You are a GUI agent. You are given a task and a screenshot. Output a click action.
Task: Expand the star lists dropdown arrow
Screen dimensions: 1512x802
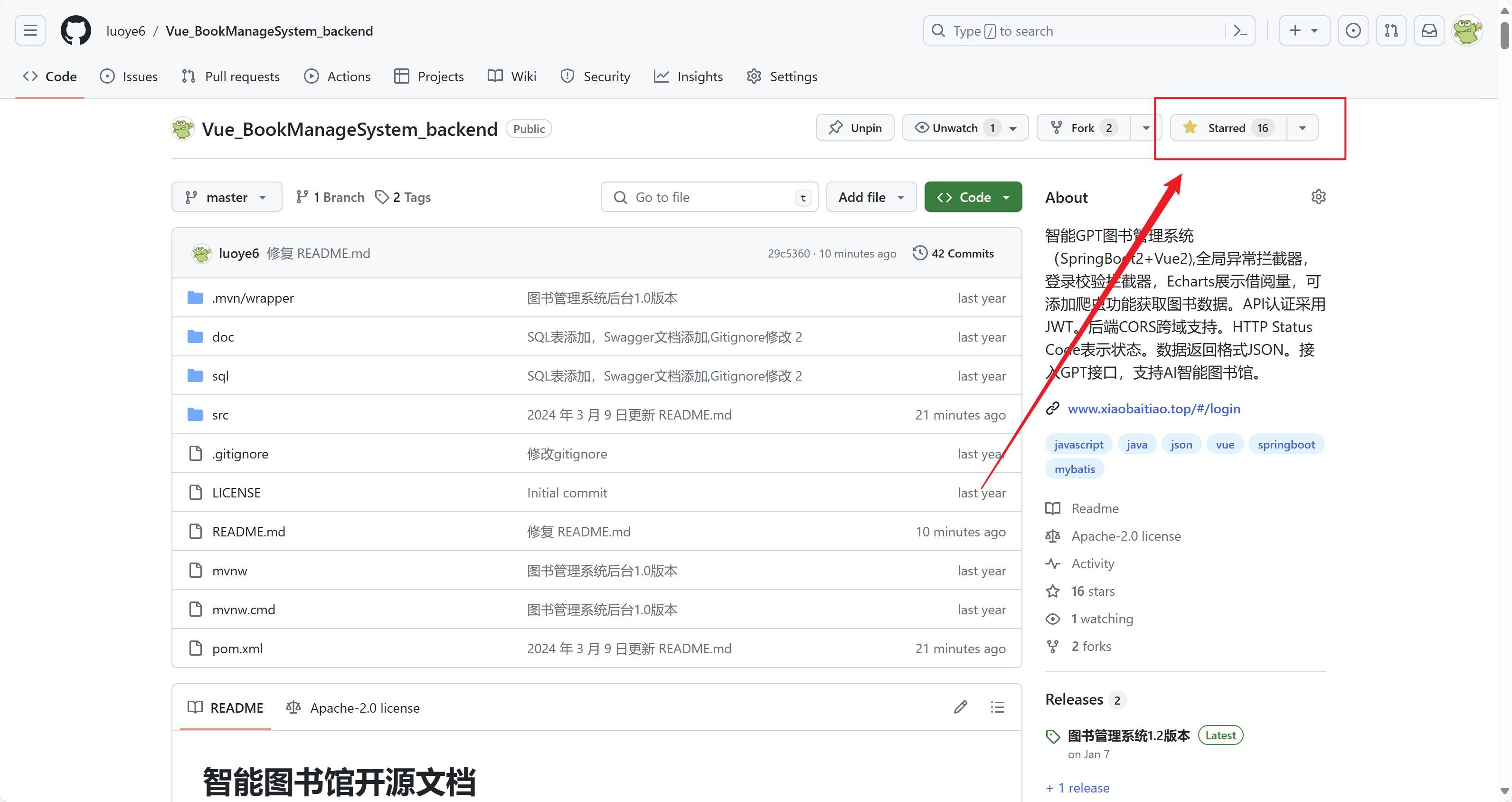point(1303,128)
•••
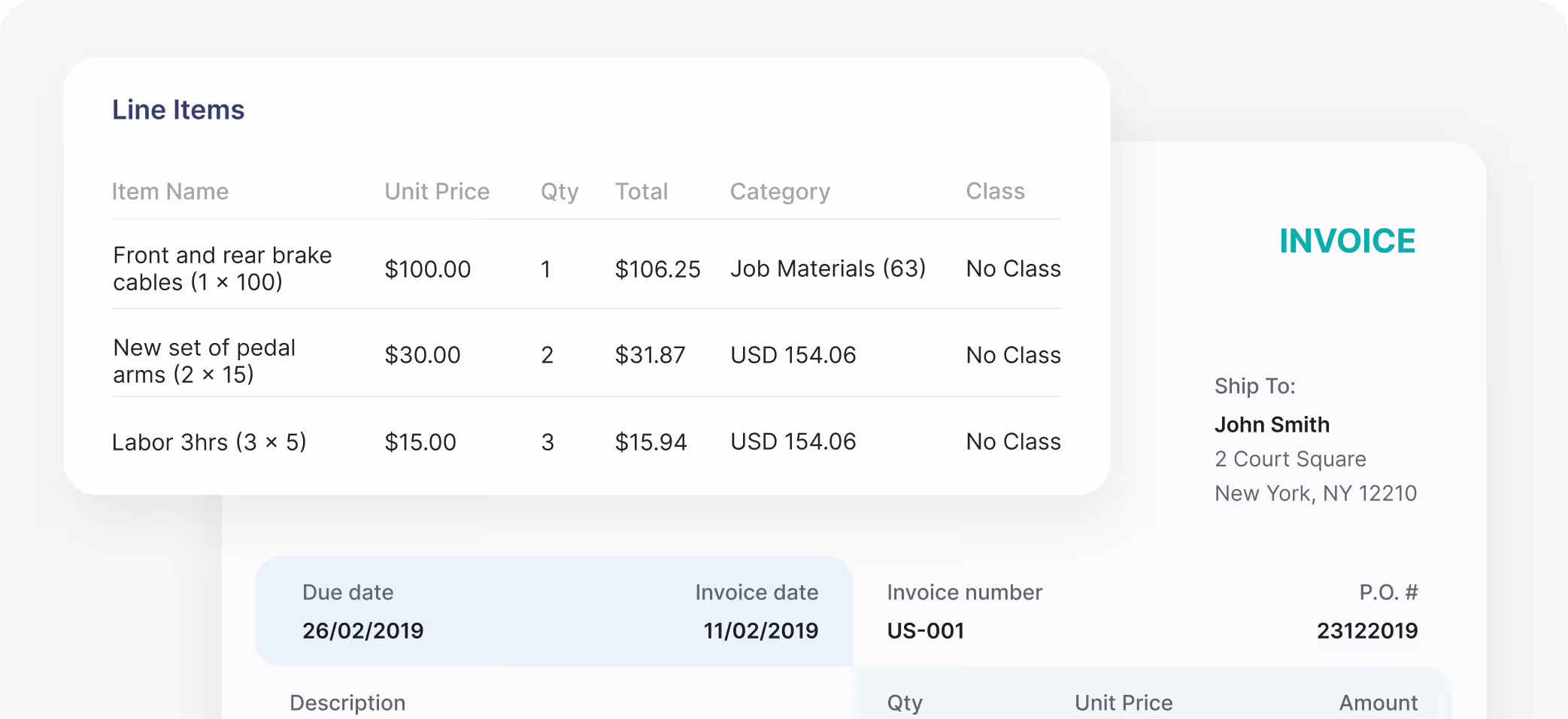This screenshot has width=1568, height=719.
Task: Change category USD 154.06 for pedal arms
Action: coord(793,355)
•••
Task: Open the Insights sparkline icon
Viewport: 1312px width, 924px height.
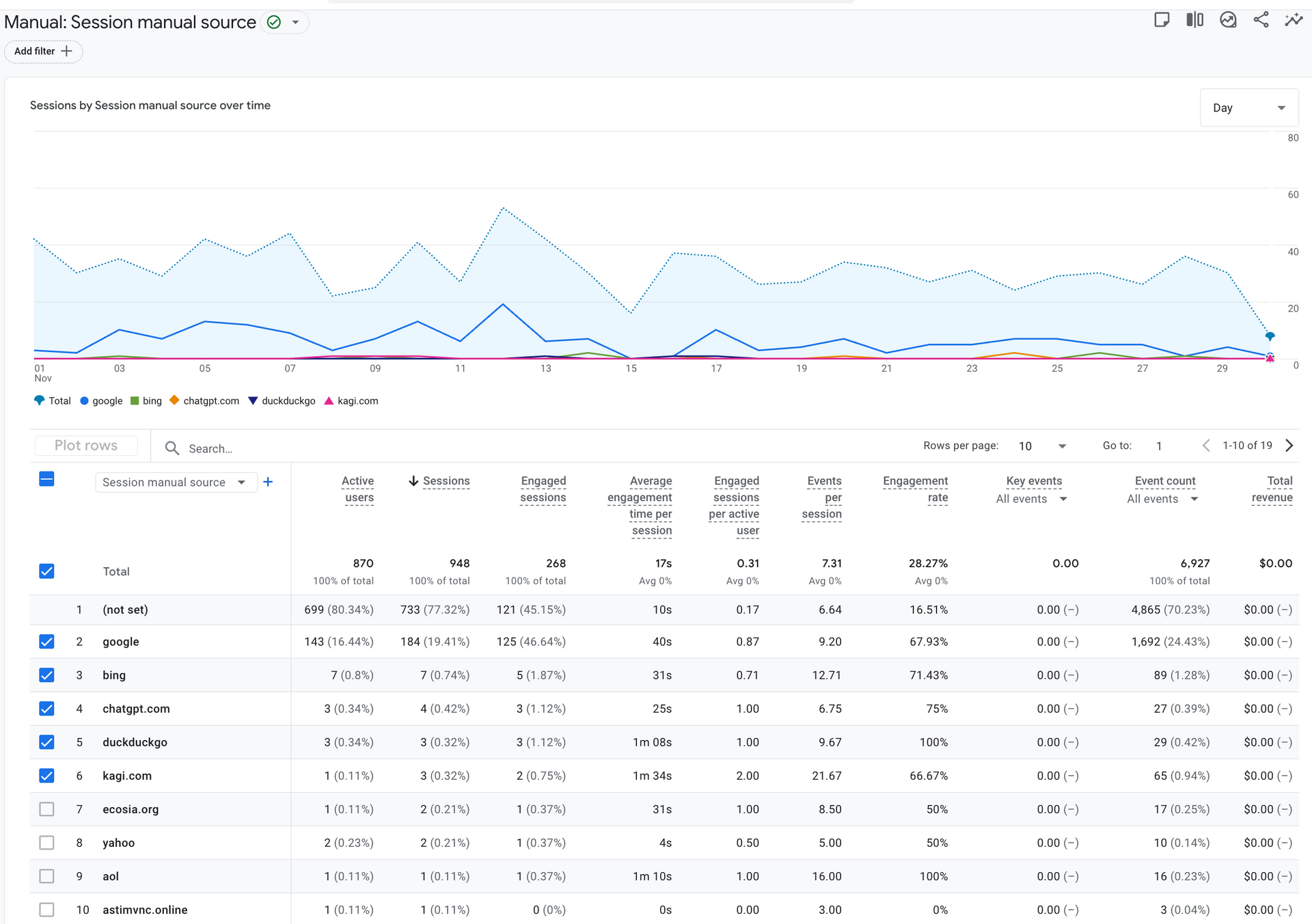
•••
Where the line holding "Task: Open the Insights sparkline icon" appears in the listing above, start reproducing exactly, and end with the line holding "Viewport: 1312px width, 924px height.".

◆ Response to the exercise ◆
Task: Open the Insights sparkline icon
Viewport: 1312px width, 924px height.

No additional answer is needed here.